(Records from a data collection)
####
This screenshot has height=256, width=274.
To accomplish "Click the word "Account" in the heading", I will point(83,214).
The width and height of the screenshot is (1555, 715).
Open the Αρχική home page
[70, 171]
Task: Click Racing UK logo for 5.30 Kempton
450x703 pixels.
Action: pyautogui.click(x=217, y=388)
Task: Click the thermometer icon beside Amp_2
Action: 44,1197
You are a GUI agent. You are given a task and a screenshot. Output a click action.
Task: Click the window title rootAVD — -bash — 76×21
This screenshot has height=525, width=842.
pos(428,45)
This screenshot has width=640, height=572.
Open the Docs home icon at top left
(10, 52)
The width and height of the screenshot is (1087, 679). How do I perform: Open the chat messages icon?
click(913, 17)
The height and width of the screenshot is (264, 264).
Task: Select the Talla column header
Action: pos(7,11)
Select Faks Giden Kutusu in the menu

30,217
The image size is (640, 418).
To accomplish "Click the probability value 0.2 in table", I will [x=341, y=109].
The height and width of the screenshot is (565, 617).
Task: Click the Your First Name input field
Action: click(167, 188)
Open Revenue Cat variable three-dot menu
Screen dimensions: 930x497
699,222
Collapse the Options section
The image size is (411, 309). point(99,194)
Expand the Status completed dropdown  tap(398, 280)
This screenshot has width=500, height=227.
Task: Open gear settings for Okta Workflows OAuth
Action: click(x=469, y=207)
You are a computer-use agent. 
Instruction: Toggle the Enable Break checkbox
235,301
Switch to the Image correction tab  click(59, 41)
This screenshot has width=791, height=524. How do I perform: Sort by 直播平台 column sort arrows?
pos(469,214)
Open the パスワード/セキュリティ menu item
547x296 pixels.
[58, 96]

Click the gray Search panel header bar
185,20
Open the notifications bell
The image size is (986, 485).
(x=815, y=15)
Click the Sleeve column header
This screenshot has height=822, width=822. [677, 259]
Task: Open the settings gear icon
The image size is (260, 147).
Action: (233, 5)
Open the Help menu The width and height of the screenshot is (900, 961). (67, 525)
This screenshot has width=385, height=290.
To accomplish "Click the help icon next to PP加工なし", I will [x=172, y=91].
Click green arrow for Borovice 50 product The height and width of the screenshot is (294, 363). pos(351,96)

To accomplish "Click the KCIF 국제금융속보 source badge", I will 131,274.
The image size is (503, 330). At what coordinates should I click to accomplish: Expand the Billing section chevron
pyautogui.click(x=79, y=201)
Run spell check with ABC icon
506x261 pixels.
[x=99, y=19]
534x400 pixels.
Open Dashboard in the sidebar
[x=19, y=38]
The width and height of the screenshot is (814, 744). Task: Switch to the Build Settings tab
####
## What to produce
Copy every line of the entries above in which "Switch" occurs.

## Task result
Switch to the Image correction tab  click(59, 41)
The width and height of the screenshot is (814, 744). Task: Switch to the Build Settings tab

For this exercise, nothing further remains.